• _EXERCISE DESCRIPTION_:
Nothing in the entries may be altered; copy them all exactly.

■ ■ ■ ■ ■ ■ ■

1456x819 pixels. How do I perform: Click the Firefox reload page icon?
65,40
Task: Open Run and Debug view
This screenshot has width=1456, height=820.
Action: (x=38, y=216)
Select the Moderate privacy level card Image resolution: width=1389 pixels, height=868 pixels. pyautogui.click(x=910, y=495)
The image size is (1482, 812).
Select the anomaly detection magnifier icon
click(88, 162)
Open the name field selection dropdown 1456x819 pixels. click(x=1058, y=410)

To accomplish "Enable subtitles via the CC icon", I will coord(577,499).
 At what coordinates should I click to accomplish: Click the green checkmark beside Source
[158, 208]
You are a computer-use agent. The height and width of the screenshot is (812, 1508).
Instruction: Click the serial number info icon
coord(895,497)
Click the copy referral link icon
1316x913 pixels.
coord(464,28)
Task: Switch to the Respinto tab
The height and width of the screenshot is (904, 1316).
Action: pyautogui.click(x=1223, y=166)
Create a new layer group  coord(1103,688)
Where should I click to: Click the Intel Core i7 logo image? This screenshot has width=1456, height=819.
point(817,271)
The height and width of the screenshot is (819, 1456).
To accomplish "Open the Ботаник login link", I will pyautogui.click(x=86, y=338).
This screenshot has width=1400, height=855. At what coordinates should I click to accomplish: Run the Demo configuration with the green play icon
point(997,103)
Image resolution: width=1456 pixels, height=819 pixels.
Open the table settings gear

■ ■ ■ ■ ■ ■ ■

• _RESPONSE TO THE TASK_:
1456x819 pixels. How do I perform: Click the Firefox reload page icon?
65,40
Task: Open Run and Debug view
This screenshot has width=1456, height=820.
Action: (x=38, y=216)
Select the Moderate privacy level card Image resolution: width=1389 pixels, height=868 pixels. pyautogui.click(x=910, y=495)
The image size is (1482, 812).
Select the anomaly detection magnifier icon
click(88, 162)
Open the name field selection dropdown 1456x819 pixels. click(x=1058, y=410)

To accomplish "Enable subtitles via the CC icon", I will coord(577,499).
 At what coordinates should I click to accomplish: Click the green checkmark beside Source
[158, 208]
You are a computer-use agent. The height and width of the screenshot is (812, 1508).
Instruction: Click the serial number info icon
coord(895,497)
Click the copy referral link icon
1316x913 pixels.
coord(464,28)
Task: Switch to the Respinto tab
The height and width of the screenshot is (904, 1316).
Action: pyautogui.click(x=1223, y=166)
Create a new layer group  coord(1103,688)
Where should I click to: Click the Intel Core i7 logo image? This screenshot has width=1456, height=819.
point(817,271)
The height and width of the screenshot is (819, 1456).
To accomplish "Open the Ботаник login link", I will pyautogui.click(x=86, y=338).
This screenshot has width=1400, height=855. At what coordinates should I click to accomplish: Run the Demo configuration with the green play icon
point(997,103)
Image resolution: width=1456 pixels, height=819 pixels.
Open the table settings gear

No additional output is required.